Sarah is understandably upset, screaming that that wasn’t Mrs. S’s decision. Their last exchange before she storms out is particularly telling:

Mrs. S: “Don’t turn your back on your people.”

Sarah: “You’re not my people!”

Sarah has made her choice. Ironically, both Sarah and Mrs. S’s bargains were made for individuals over the greater good, but I doubt Sarah can see that right now.

Maslany does pop up as a new clone, albeit briefly: giggly blonde Crystal, who the Castor clones tried to kidnap. Whether she’ll pop up in future episodes remains to be seen, but I doubt she’s going to be part of the Clone Club. Pupok can join, though!

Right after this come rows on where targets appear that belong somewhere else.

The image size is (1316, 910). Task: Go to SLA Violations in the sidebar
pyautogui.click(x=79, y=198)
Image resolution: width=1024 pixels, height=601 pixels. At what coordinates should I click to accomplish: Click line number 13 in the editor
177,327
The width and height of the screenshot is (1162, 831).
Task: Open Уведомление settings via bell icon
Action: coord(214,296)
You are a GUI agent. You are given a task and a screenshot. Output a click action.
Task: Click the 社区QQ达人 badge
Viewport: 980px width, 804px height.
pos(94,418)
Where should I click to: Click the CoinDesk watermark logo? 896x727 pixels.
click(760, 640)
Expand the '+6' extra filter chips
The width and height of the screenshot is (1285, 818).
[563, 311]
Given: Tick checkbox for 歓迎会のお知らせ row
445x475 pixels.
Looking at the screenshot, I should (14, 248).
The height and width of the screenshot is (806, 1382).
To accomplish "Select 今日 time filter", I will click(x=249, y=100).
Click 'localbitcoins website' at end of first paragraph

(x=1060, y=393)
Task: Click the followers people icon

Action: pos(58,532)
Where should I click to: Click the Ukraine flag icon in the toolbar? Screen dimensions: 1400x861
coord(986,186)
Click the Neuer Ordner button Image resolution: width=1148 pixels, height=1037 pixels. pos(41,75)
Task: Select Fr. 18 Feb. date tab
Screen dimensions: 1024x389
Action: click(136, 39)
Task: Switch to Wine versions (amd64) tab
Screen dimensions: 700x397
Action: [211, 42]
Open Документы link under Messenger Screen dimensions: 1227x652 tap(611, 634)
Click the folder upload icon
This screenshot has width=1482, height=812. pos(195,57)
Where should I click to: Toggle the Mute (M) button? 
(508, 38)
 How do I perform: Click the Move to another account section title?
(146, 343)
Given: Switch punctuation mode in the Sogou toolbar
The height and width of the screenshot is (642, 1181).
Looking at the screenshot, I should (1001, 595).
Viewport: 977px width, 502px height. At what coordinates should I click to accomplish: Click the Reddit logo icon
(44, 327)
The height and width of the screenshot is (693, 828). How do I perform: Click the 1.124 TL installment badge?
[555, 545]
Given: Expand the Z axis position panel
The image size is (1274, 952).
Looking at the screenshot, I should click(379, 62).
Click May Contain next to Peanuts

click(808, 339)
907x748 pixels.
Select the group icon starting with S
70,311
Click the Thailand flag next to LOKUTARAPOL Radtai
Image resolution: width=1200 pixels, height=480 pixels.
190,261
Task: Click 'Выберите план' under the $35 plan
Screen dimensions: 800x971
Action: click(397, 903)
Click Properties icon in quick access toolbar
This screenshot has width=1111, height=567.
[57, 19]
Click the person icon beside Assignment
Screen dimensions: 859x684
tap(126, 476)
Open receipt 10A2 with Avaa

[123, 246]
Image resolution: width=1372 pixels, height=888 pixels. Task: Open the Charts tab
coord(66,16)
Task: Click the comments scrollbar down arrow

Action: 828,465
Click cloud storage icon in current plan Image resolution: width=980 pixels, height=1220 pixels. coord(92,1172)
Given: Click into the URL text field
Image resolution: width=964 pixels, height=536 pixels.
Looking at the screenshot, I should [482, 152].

With the introduction of the government’s all-male Project Castor in the season 2 finale, we have the opportunity to observe the same individual-versus-group conflict through the opposite sex. However, Castor revelations were light in the premiere. While we saw several different Castor clones interrogating Mrs. S and breaking each other out of jail, we don’t know much about what distinguishes them from one another (aside from their facial scars and questionable mustaches). Vulture did point out, however, that all the Castor clones seem to share a measure of pathological instability. I’m not yet sold on bringing in a whole new army of clones, but I’m open to seeing what the show does with them.

Interestingly, this episode title was pulled from Dwight D. Eisenhower’s farewell speech, while season 1 quoted Charles Darwin’s Origin of Species and season 2 borrowed from Francis Bacon. The full Eisenhower quote is “We must never let the weight of this combination endanger our liberties or democratic processes.” I don’t expect the Clone Club to be able to be allies with Dyad for long, but this premiere did a great job of showing where the spheres interact, and which characters’ priorities match up or threaten each others’. That weight will likely shift sooner rather than later.